Sega cuts video game losses by streamlining business
Sega Sammy today reported reduced revenues and profits for its second fiscal quarter, due mainly to poor amusement machine and pachinko sales -- although its video game business continued to benefit from streamlining.
The company's consumer business, which houses its video game business, saw a heavy reduction in losses, thanks to streamlining that saw a reduction in the number of titles the company released.
The company noted its continued efforts to adapt to the changing business environment, as the industry gears itself towards social and smartphone games. It blamed "turmoil in the global financial markets, mainly in Europe, and the economic slowdown of emerging nations" for the remaining losses.
Hatsune Miku Project Diva F sales were strong, said the company, as were continued sales of games released in previous quarters.

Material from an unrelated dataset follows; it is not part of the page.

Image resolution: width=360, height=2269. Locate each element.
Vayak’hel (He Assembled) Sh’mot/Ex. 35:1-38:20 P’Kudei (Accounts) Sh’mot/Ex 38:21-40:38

In terms of mobile games, Sega said that Kingdom Conquest is selling strongly, while the Pokelabo-developed The Clan Battle of Fate is looking promising.
In comparison, Sega's pachinko and amusement machine businesses saw reduced profits, due to a lack of major new titles, noted the company.
For the quarter through September 30, 2012, Sega's consumer business saw revenues of ¥35.3 billion ($439.7 million), up 5.6 percent year-over-year, and operating losses of ¥0.7 billion ($8.7 million), improved compared to ¥6.0 billion ($74.8 million) in losses year-over-year.
Overall, the company took revenues of ¥136.5 billion ($1.7 billion), down 10.6 percent year-over-year, and profits of ¥3.8 billion ($47.3 million), down 2.6 percent year-over-year.